Counting Files with Bash

Question

I'm trying to keep my function inspect_files to the principle of single responsibility, I know I could easily calculate the file count inside of that function and print it there, but is there a more elegant solution to count files than this?

(Note, I don't want a recursive file count.)

# Snippet:

dir_name="$HOME/$1"

inspect_files() {
  local content
  for content in "$dir_name"/*; do
    printf "%s\n" "${content##*/}"
  done
  count_files "$dir_name"
}

count_files() {
  local count
  local dir="$1"
  count=$(ls -1 "$dir_name" | wc -l)
  printf "\nTotal: %d\n" "$count"
}

if is_found "$dir_name"; then
  inspect_files
else
  echo 'Not a directory.'
fi

Answer 1

I think that a more elegant and performant solution to count files can be this one:

find "$dir_name" -mindepth 1 -maxdepth 1 -ignore_readdir_race -printf x | wc -m

So that your counting fuction would look like this:

count_files() {
  local count
  local dir="$1"
  count=$(find "$dir_name" -mindepth 1 -maxdepth 1 -ignore_readdir_race -printf x | wc -m)
  printf "\nTotal: %d\n" "$count"
}

This version works by printing an "x" for each item in the directory, then counting the characters with wc -m.

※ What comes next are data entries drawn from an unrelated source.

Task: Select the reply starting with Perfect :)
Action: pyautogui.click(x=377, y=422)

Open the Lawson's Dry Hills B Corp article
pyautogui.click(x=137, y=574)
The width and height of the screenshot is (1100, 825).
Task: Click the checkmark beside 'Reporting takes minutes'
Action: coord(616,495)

It has a very low memory footprint, does no sorting and you can redirect output to a file to count asynchronously - for very large directories - (side-note: this counts also hidden files and subdirs, so you eventually have to filter them out with -and -not -name '.*').

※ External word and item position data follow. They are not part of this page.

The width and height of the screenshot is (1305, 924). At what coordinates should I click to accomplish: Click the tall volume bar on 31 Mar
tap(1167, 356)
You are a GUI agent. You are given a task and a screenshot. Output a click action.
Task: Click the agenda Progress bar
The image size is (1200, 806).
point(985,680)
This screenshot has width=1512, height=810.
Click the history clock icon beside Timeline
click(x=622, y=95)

Tip: -ignore_readdir_race makes find ignore errors due to deletion of files during the operation (maybe you don't want to stop operating on the files in the directory during the count).

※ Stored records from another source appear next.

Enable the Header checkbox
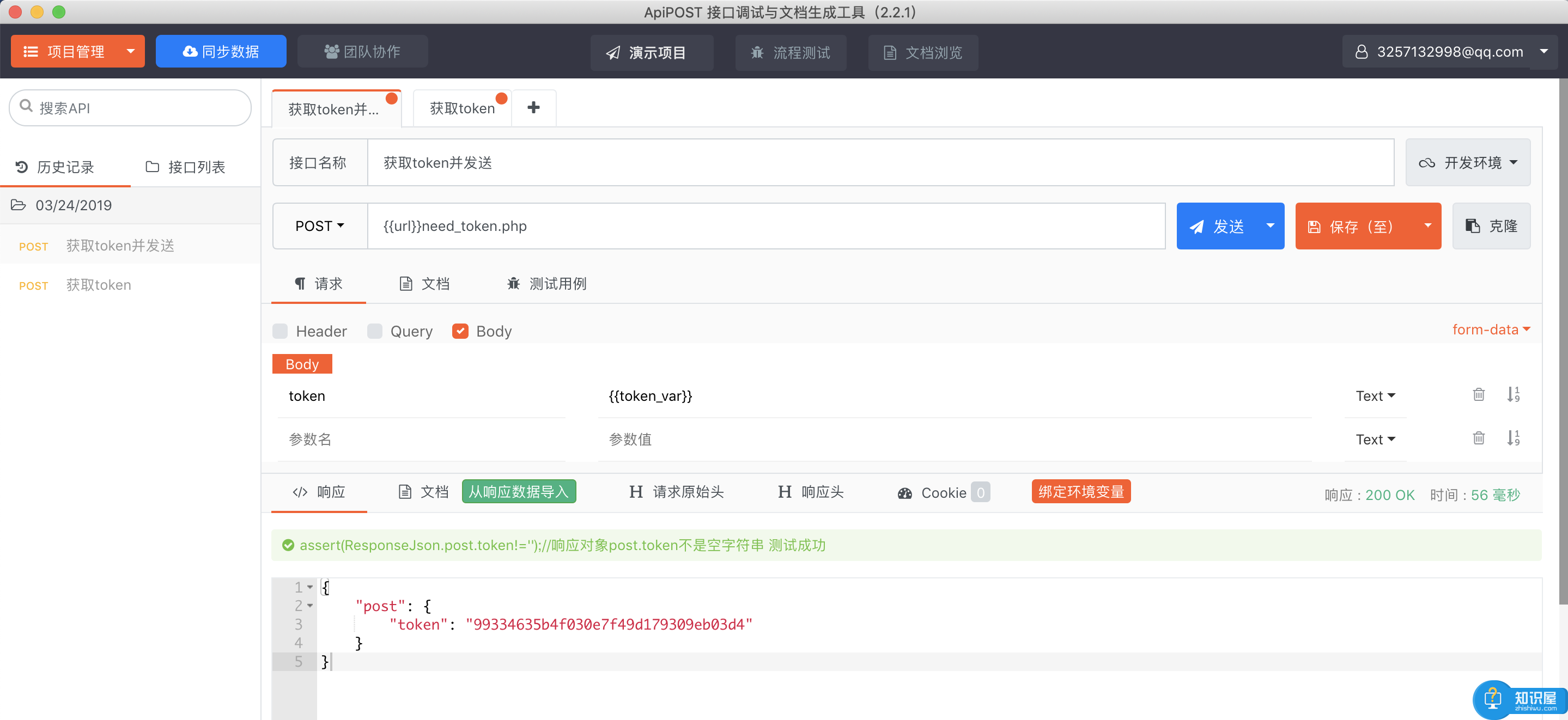 pos(280,331)
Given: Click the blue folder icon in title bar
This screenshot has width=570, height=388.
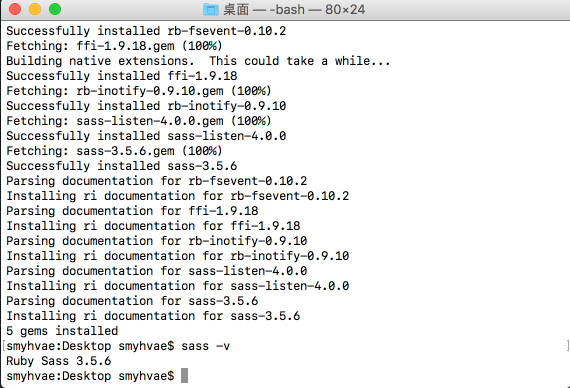Looking at the screenshot, I should click(x=210, y=9).
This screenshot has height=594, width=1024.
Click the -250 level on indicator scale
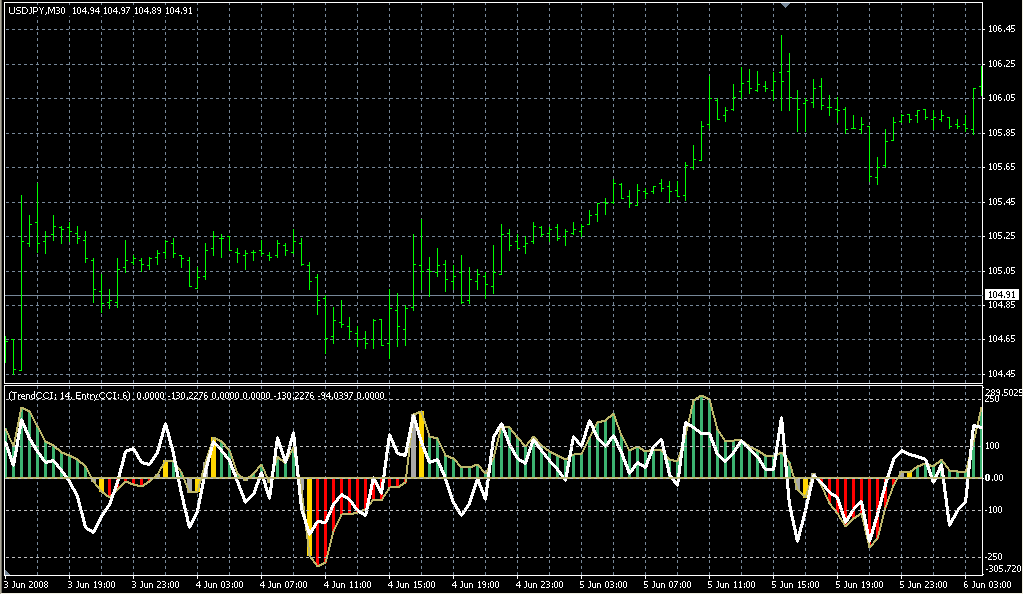pos(996,557)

There is plenty of questions about counting files with bash, so I imagined that it can be helpful to use a function (like you did) to simplify the operation. I'll copy your approach and put it in my .barshrc and .zshrc ;-)

Answer 2

The next function:

inspect_files() {
    find "$1/" -type f -maxdepth 1 -print0 | grep -zc .
}

return the plain file count in a given direcotry, e,g:

 tmpcount=$(inspect_files /tmp)
 echo "File count in /tmp is: $tmpcount"

if you want count everything (not only plain files) use a simlper:

inspect_files() {
    find "$1/" -maxdepth 1 -print0 | grep -zc .
}

The slash after "$1/" ensure you counting in the directories what are symbolic links, like

$ ls -ld /tmp
lrwxr-xr-x@ 1 root  wheel  11 27 jul  2012 /tmp -> private/tmp

Answer 3

What about:

list_and_count_files()
{
  local content
  local count
  count=0
  for content in "${1:-.}"/*; do
    printf "%s\n" "${content##*/}"
    ((count++))
  done
  printf "\nTotal: %d\n" "$count"
}

This name is a more accurate description of what your original function does. Note that the directory to be analyzed is passed as an argument to the function, but defaults to . (the current directory) if you don't pass anything. This decouples the function from the variable $dir_name, which is much better for isolation.